◆ Problem description
The output should be all lines of the entries below in which the word "States" occurs.

◆ Input data
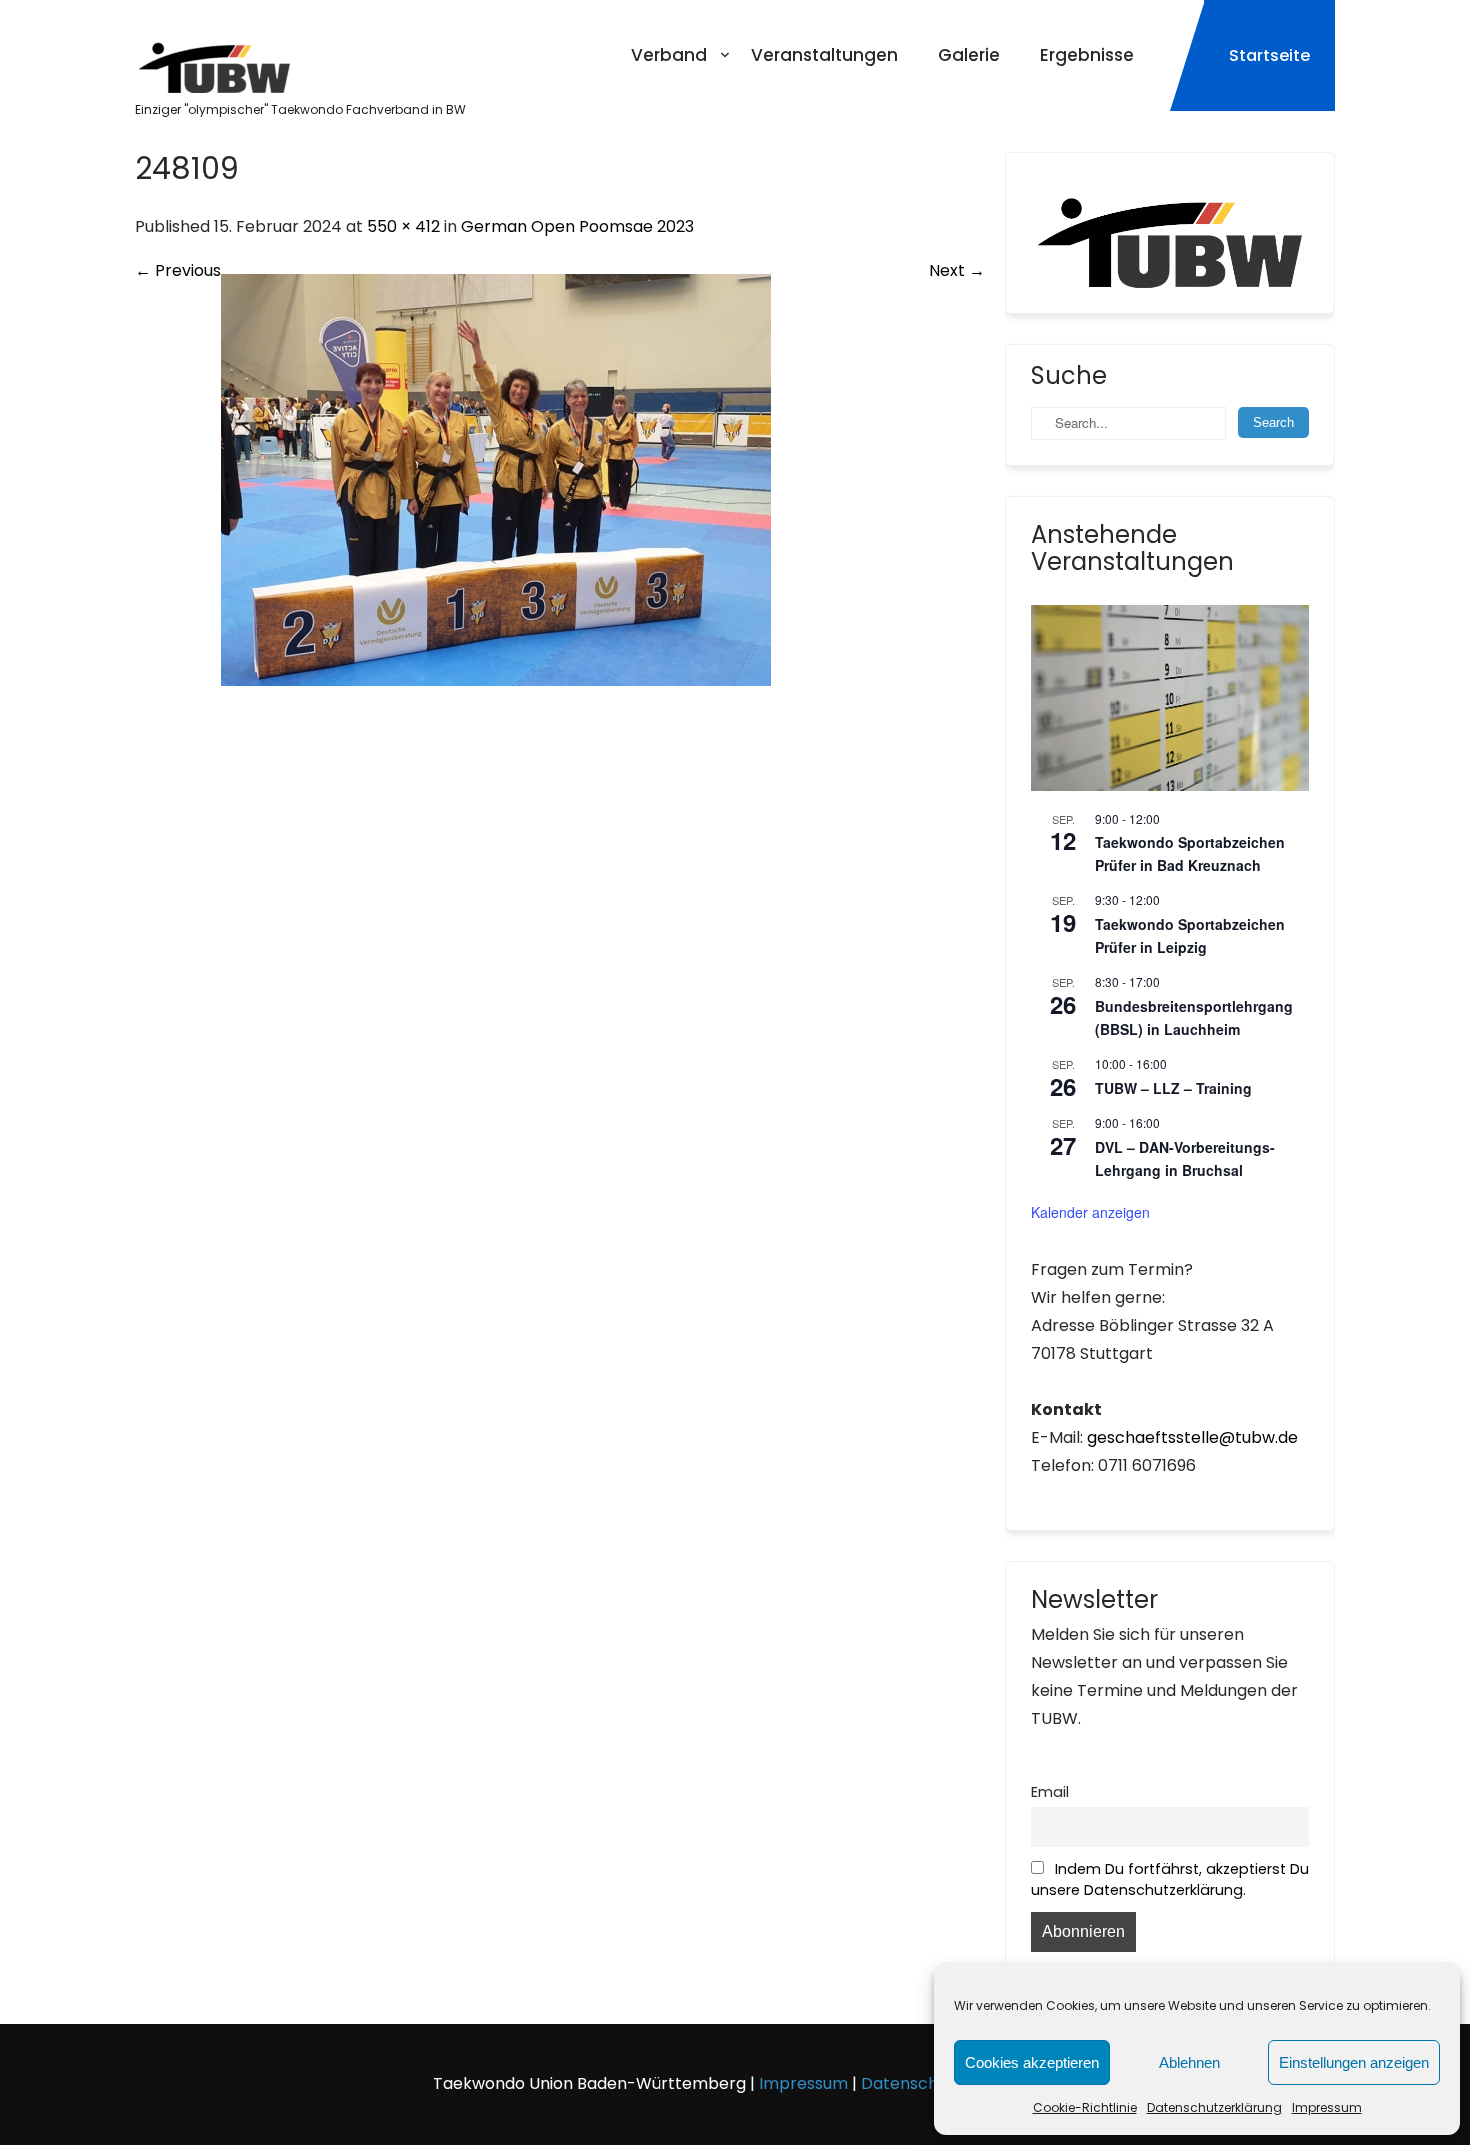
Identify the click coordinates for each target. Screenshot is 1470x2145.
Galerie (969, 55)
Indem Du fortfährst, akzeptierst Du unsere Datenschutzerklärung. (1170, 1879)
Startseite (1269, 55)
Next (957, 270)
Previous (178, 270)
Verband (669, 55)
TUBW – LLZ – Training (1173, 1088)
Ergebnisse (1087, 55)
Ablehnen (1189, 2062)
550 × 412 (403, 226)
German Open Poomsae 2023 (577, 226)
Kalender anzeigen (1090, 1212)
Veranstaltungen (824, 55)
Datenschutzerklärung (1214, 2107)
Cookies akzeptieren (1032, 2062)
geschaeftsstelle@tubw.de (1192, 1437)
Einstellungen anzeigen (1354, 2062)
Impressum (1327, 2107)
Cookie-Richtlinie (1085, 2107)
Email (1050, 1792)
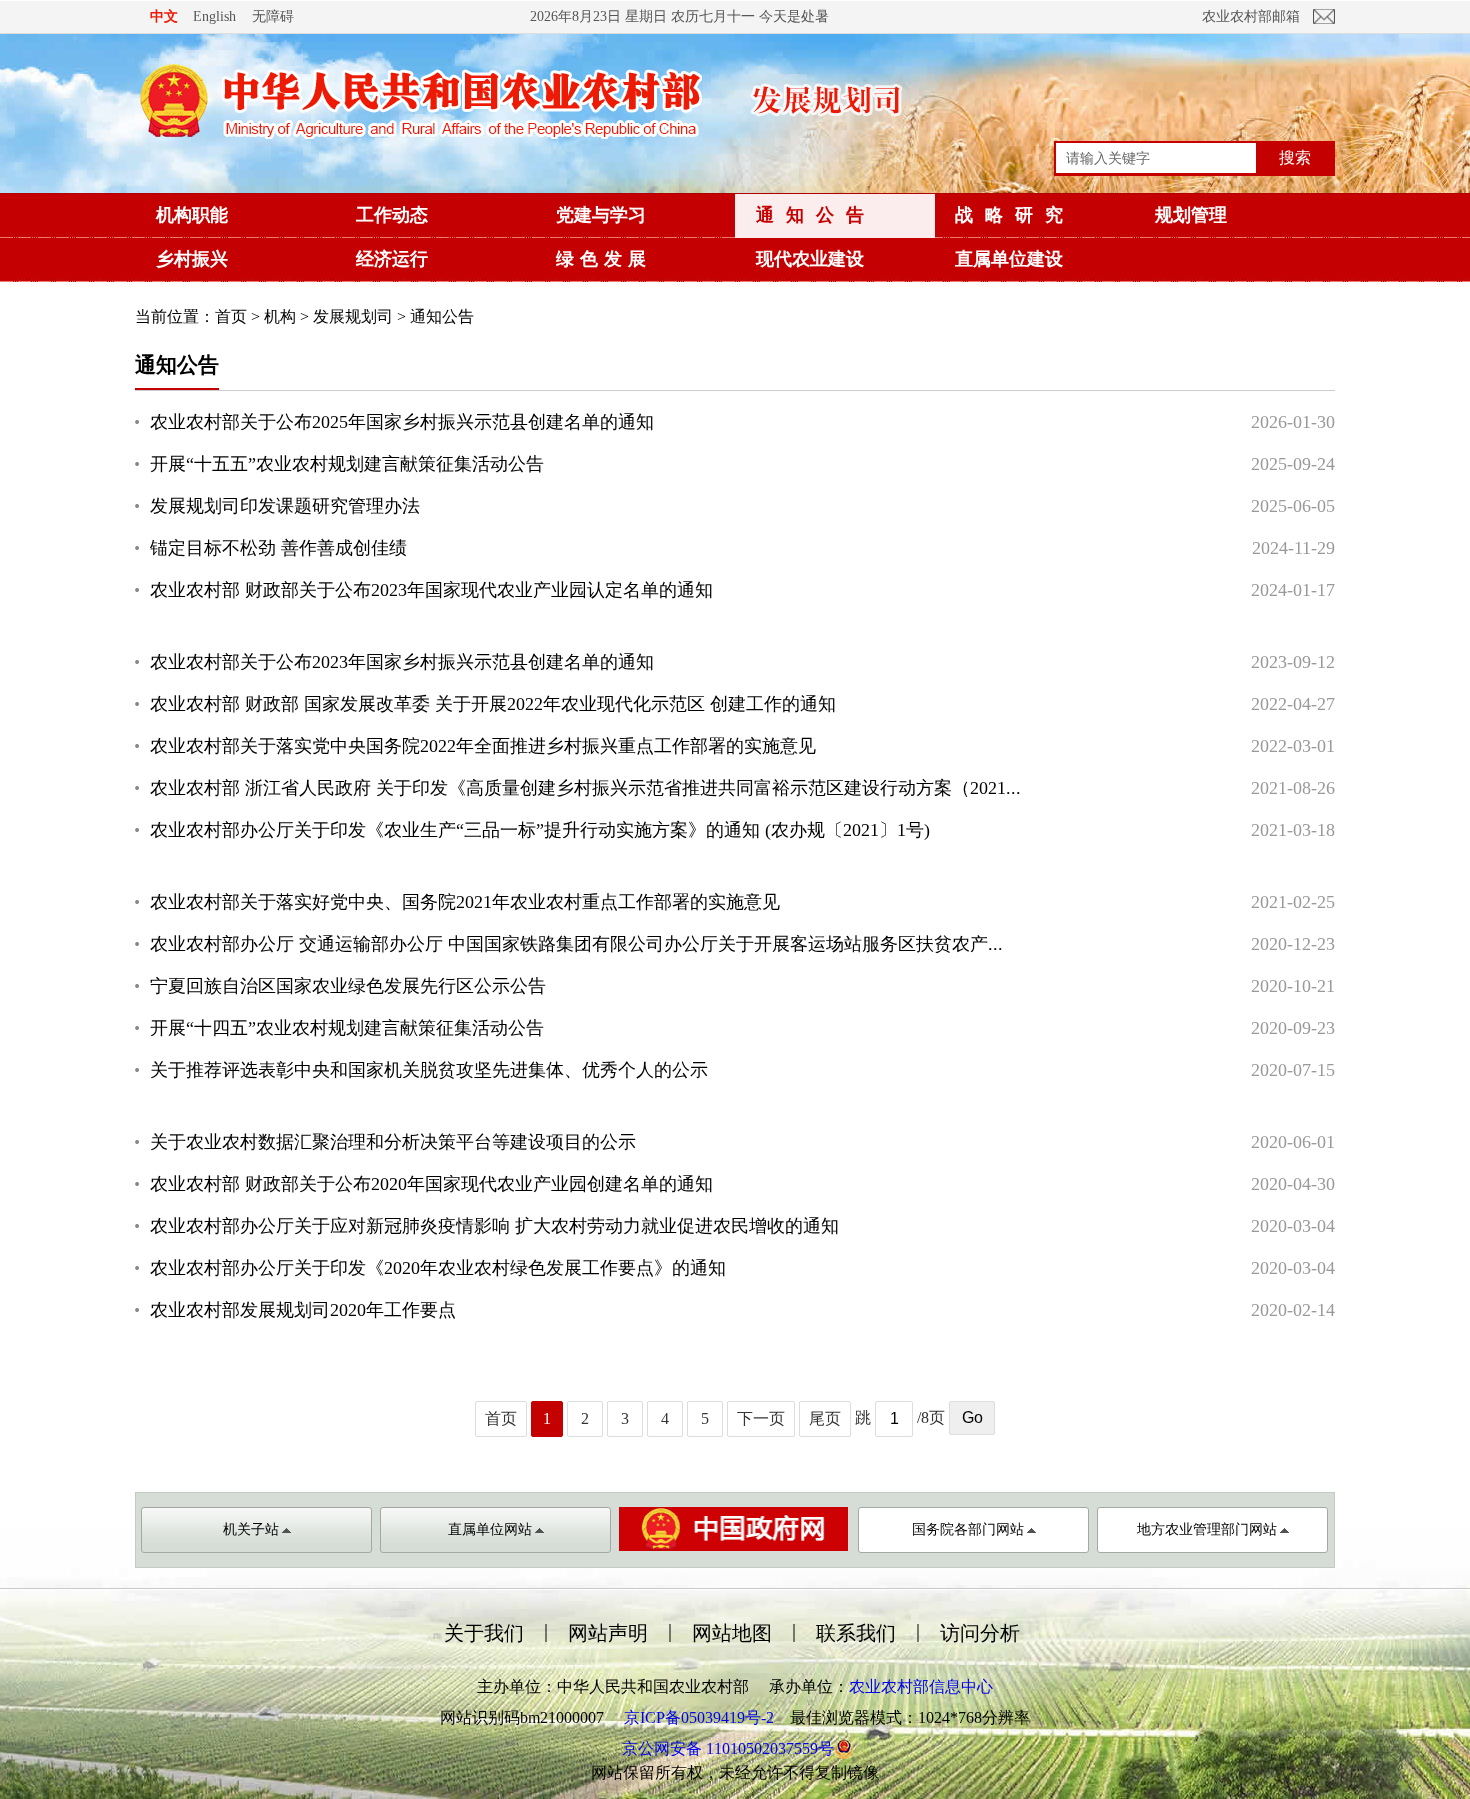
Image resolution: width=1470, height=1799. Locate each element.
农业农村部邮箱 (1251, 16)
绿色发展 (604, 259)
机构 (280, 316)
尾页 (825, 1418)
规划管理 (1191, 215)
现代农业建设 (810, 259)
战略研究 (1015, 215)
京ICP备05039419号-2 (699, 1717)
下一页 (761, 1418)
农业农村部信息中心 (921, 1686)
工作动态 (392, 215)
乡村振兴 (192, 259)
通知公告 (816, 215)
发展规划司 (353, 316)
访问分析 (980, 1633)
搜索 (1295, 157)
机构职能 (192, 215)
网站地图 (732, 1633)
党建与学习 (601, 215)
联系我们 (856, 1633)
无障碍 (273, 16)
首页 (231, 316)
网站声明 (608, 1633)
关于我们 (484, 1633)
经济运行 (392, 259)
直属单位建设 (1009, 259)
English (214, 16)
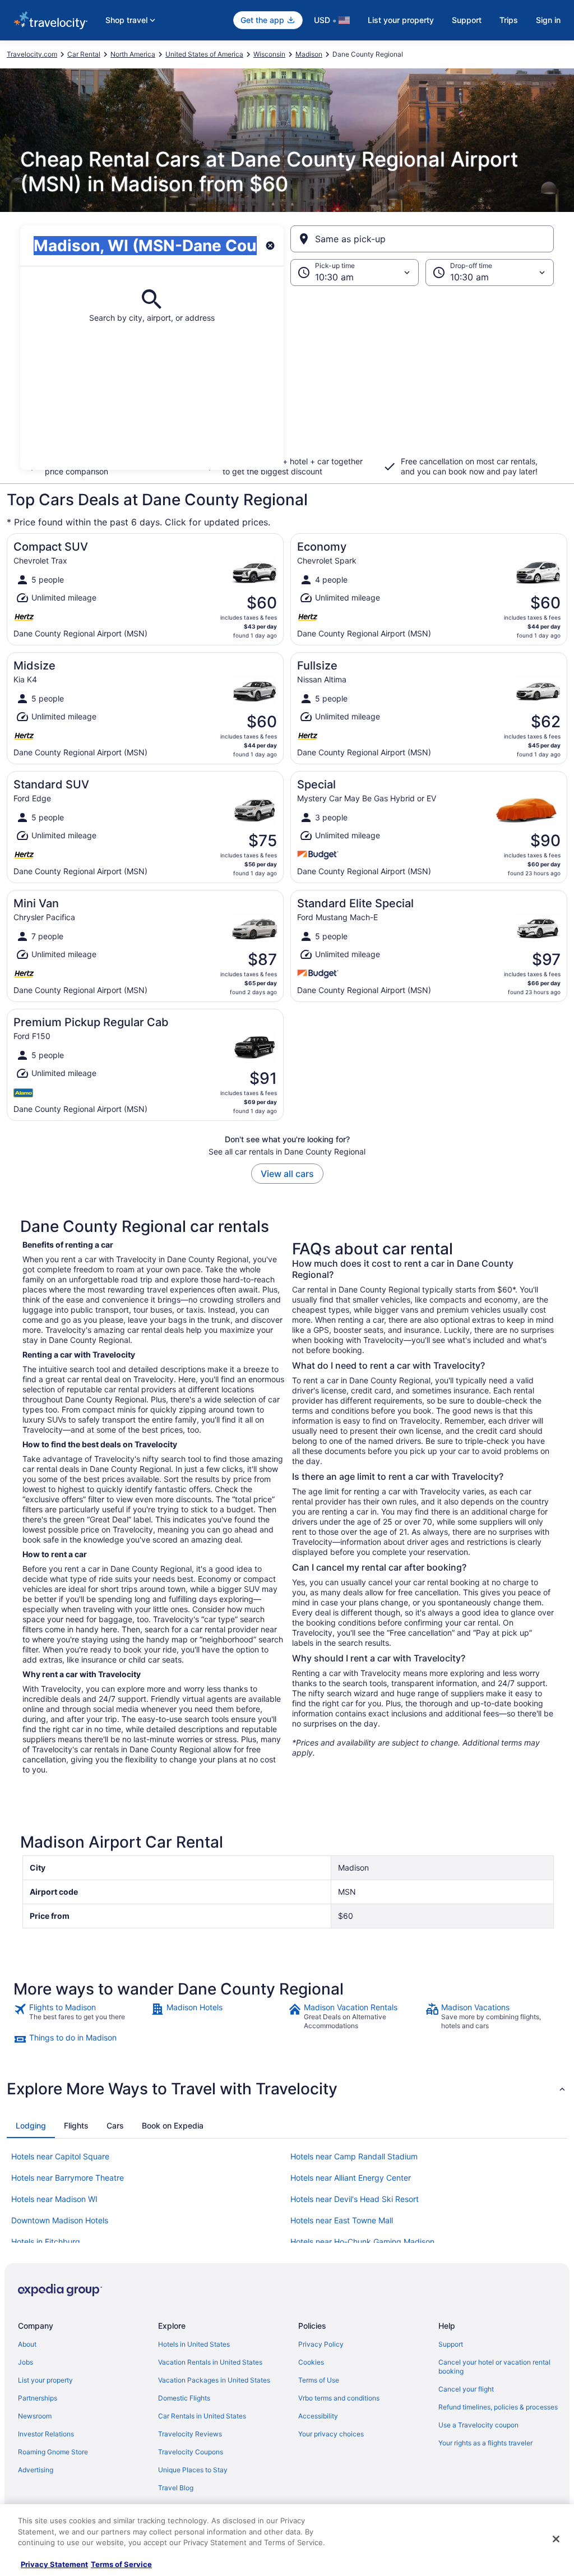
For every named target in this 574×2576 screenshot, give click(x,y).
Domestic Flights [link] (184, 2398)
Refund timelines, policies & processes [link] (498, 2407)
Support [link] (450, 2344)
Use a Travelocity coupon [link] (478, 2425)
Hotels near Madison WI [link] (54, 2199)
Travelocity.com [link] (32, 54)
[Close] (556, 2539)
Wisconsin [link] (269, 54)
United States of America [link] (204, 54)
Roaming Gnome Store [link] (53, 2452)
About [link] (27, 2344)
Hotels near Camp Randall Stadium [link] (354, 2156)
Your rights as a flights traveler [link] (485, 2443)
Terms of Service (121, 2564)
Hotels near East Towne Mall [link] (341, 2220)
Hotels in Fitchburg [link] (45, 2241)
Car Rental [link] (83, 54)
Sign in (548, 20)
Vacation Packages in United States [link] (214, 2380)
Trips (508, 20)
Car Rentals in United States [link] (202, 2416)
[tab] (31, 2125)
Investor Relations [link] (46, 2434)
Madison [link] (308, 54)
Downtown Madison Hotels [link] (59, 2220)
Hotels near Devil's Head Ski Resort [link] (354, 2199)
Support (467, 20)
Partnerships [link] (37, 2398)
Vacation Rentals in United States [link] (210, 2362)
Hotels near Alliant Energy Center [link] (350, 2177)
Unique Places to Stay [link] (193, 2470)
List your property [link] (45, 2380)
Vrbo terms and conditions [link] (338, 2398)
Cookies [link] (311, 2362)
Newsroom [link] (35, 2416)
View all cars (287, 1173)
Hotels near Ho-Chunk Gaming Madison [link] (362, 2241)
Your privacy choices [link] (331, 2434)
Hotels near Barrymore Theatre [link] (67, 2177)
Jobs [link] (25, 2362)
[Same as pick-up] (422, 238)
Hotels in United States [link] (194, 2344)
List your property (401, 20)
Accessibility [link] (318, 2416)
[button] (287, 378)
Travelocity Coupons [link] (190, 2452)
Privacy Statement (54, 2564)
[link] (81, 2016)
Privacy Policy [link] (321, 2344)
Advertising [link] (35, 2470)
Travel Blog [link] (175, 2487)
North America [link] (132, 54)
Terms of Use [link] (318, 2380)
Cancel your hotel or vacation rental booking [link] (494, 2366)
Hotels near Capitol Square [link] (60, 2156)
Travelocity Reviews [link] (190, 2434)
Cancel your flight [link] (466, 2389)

◆ Problem solution
United States of America [link] (204, 54)
Vacation Packages in United States [link] (214, 2380)
Car Rentals in United States [link] (202, 2416)
Vacation Rentals in United States [link] (210, 2362)
Hotels in United States [link] (194, 2344)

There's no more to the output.